Saved data entries
•••

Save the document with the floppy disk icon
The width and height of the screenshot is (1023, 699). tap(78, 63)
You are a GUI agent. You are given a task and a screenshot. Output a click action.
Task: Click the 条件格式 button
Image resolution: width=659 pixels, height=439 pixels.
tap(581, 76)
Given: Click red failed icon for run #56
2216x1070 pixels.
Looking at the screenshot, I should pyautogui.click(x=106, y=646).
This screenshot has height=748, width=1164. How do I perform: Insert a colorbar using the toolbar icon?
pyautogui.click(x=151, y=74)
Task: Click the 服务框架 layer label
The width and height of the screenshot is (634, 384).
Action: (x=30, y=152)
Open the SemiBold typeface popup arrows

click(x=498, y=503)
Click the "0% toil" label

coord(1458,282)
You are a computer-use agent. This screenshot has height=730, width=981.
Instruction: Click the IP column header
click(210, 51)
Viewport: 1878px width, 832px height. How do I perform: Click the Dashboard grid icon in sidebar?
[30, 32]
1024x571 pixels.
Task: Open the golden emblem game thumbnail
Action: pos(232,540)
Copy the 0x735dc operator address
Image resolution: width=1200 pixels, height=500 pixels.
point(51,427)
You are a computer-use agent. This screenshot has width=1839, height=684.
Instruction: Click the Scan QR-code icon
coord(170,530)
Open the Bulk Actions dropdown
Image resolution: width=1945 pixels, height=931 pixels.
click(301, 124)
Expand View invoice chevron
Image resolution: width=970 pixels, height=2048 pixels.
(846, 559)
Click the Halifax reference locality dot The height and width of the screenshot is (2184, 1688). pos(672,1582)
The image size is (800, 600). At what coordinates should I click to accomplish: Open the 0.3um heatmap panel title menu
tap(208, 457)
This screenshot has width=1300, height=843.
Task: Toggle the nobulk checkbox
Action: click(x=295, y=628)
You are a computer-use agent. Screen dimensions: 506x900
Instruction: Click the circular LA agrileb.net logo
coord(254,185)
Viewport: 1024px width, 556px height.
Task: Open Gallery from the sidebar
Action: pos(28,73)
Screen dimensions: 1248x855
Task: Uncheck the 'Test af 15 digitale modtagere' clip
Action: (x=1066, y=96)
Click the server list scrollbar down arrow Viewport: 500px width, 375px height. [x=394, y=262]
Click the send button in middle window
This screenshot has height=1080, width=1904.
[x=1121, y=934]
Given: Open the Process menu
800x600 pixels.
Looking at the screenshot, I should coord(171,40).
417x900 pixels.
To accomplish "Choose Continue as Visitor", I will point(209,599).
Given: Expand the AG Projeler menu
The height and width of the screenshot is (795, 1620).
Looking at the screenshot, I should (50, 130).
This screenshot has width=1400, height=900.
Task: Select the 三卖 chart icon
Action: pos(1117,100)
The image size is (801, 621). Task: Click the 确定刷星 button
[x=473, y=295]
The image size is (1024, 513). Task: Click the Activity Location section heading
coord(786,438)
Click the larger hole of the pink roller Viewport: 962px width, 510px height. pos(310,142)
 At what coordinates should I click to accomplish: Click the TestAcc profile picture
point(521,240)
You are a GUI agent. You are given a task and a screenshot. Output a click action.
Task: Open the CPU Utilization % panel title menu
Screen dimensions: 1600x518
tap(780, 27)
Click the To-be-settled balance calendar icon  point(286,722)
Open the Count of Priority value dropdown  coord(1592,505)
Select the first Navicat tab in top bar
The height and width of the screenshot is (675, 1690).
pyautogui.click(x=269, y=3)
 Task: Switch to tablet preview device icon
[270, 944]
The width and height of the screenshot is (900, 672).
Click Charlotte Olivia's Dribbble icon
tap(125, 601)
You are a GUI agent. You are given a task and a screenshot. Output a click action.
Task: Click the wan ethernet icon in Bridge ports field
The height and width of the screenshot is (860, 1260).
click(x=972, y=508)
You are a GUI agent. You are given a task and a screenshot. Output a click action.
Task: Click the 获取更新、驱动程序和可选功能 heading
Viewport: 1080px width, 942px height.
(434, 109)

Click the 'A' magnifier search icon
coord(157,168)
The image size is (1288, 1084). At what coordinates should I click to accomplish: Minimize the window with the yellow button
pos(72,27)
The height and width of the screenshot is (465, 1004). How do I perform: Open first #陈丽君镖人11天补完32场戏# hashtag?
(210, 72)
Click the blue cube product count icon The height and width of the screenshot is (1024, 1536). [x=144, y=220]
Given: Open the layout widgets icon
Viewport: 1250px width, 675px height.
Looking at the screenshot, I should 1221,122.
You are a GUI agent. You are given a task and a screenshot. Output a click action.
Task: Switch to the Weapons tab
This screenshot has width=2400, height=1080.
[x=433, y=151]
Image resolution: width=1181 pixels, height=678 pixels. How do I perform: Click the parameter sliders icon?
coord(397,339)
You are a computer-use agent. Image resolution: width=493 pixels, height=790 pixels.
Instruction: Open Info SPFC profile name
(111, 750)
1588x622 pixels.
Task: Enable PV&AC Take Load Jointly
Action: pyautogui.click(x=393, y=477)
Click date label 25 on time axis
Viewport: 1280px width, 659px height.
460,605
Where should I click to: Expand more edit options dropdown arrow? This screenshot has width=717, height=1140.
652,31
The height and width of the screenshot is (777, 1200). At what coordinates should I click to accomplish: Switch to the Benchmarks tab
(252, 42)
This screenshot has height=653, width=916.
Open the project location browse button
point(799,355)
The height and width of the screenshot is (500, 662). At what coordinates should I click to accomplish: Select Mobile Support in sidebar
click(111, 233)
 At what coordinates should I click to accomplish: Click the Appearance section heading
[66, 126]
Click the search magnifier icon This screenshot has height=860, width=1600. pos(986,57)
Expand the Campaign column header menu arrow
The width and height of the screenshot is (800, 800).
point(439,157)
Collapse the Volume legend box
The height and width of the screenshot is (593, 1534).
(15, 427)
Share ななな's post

•••

### Directions for this task
Filter these records, keeping every line where the word "computer" occurs.

### Exercise answer
You are a computer-use agent. This screenshot has height=730, width=981.
You are a computer-use agent. This screenshot has width=1839, height=684.
You are a computer-use agent. Screen dimensions: 506x900
You are a computer-use agent. Image resolution: width=493 pixels, height=790 pixels.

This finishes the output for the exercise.